'''

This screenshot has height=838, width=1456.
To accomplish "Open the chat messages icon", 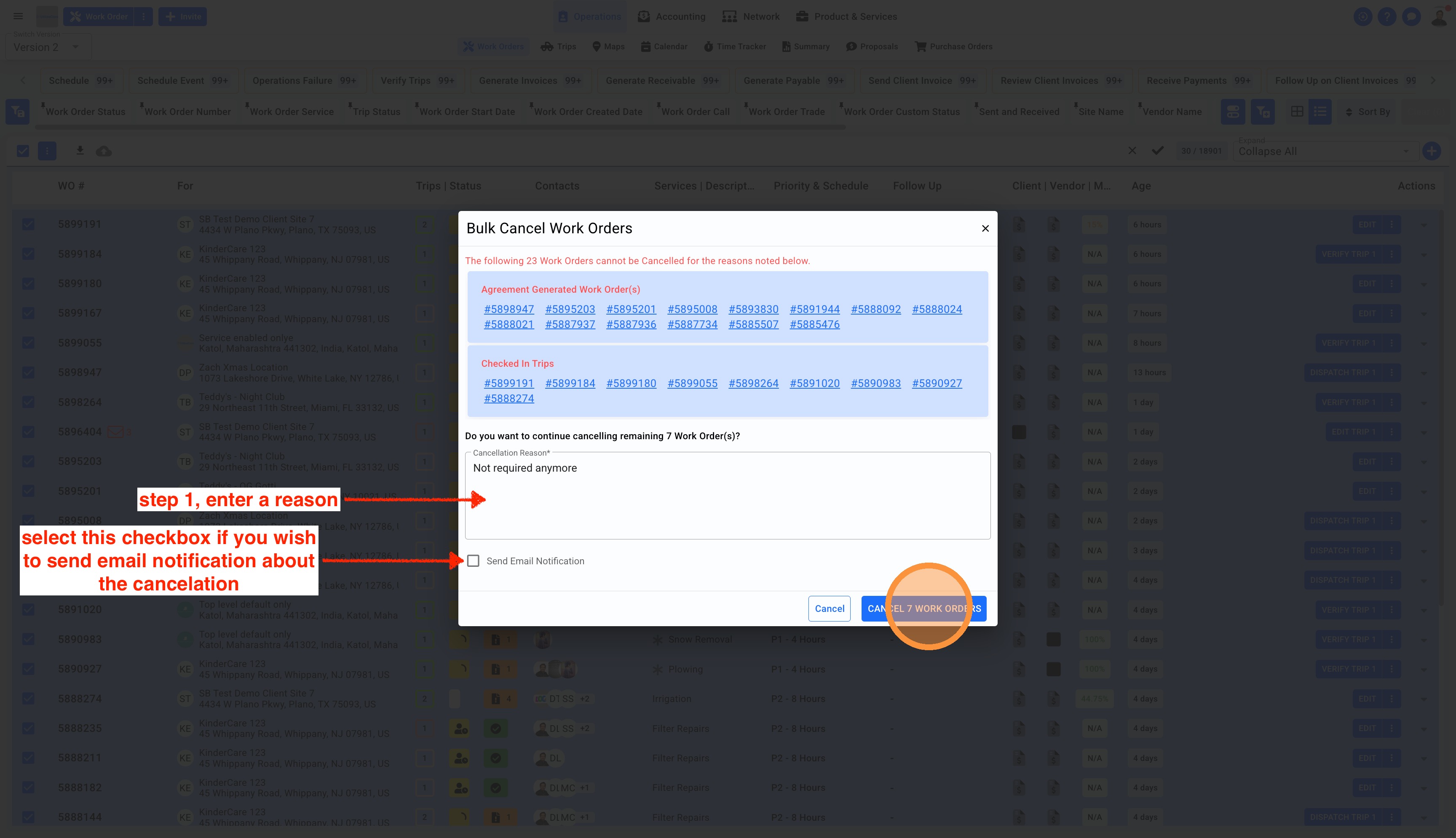I will click(x=1411, y=16).
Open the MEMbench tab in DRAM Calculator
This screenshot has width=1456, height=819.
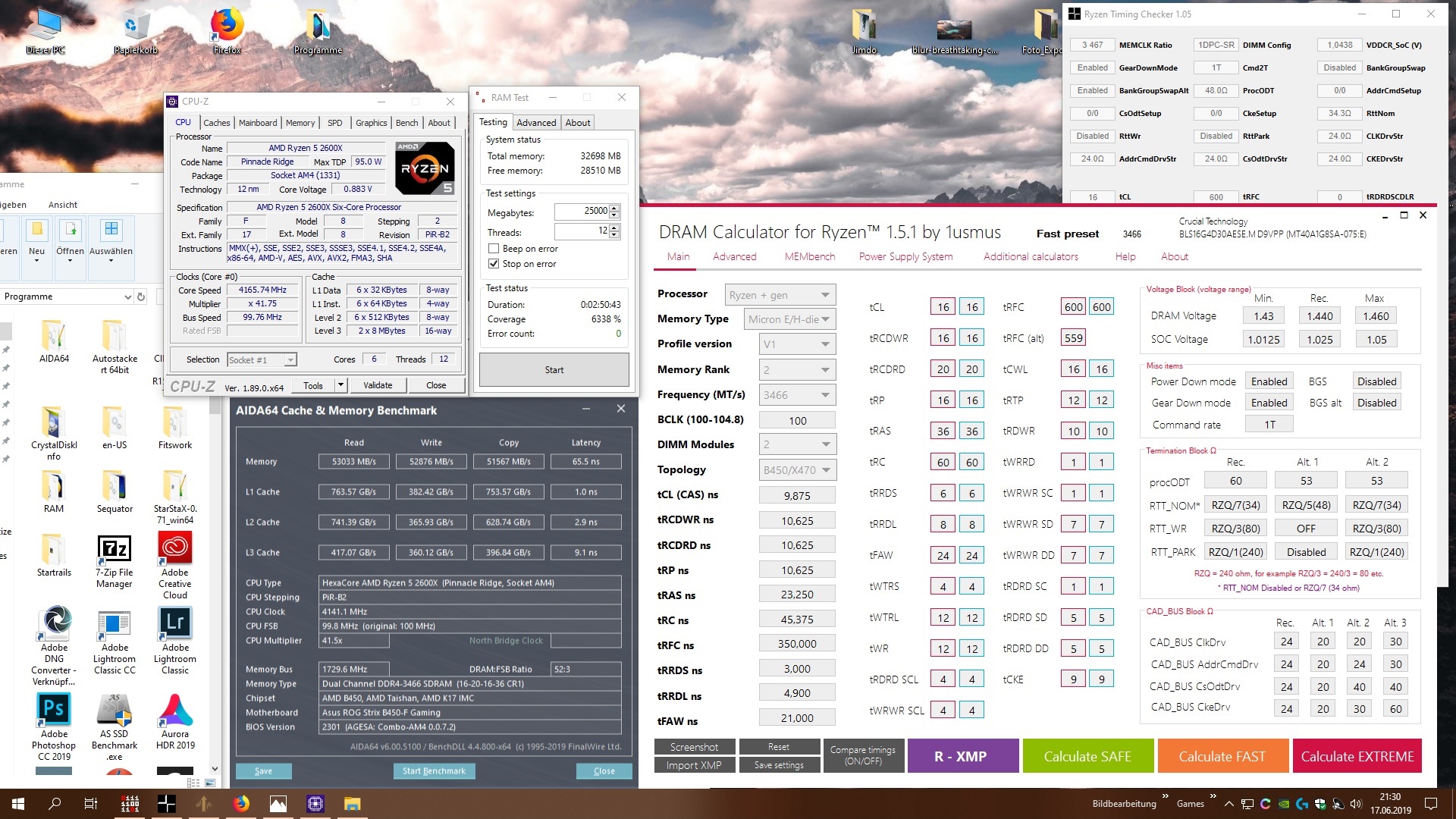point(809,256)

'''

## What is required
Please copy exactly the lines from the one containing "Open the MEMbench tab in DRAM Calculator" through the last line of the records, both ends included, and leave out any pictures.

## Task output
Open the MEMbench tab in DRAM Calculator
This screenshot has width=1456, height=819.
point(809,256)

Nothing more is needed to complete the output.